··· DATA SECTION ···

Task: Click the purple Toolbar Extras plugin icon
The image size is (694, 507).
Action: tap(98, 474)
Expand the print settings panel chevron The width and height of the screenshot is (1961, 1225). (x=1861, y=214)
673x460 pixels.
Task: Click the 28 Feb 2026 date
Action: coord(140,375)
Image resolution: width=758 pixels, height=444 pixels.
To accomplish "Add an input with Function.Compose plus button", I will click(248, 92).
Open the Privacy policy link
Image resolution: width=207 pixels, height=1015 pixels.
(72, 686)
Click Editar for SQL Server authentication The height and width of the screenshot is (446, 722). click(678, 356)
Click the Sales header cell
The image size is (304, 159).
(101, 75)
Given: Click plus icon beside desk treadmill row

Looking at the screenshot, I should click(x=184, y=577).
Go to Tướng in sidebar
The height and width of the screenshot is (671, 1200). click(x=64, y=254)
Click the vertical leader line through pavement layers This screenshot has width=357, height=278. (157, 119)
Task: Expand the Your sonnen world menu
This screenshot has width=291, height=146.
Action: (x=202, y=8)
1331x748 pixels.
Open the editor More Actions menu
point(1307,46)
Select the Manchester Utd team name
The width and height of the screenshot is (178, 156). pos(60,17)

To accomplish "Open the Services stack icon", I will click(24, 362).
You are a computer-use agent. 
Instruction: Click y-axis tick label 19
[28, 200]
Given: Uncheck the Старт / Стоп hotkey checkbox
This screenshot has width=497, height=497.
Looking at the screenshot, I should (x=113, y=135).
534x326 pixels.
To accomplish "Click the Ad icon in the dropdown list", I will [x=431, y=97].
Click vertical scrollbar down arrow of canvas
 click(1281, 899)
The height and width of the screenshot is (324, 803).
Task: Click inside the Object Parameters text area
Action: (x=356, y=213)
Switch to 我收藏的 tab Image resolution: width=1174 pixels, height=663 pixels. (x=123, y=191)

···

> WORK REQUIRED: Using the material above, extract the line that contains "Given: Uncheck the" and every line after it, exactly as given; stop at the last line.

> ANSWER TO THIS EXERCISE:
Given: Uncheck the Старт / Стоп hotkey checkbox
This screenshot has width=497, height=497.
Looking at the screenshot, I should (x=113, y=135).
534x326 pixels.
To accomplish "Click the Ad icon in the dropdown list", I will [x=431, y=97].
Click vertical scrollbar down arrow of canvas
 click(1281, 899)
The height and width of the screenshot is (324, 803).
Task: Click inside the Object Parameters text area
Action: (x=356, y=213)
Switch to 我收藏的 tab Image resolution: width=1174 pixels, height=663 pixels. (x=123, y=191)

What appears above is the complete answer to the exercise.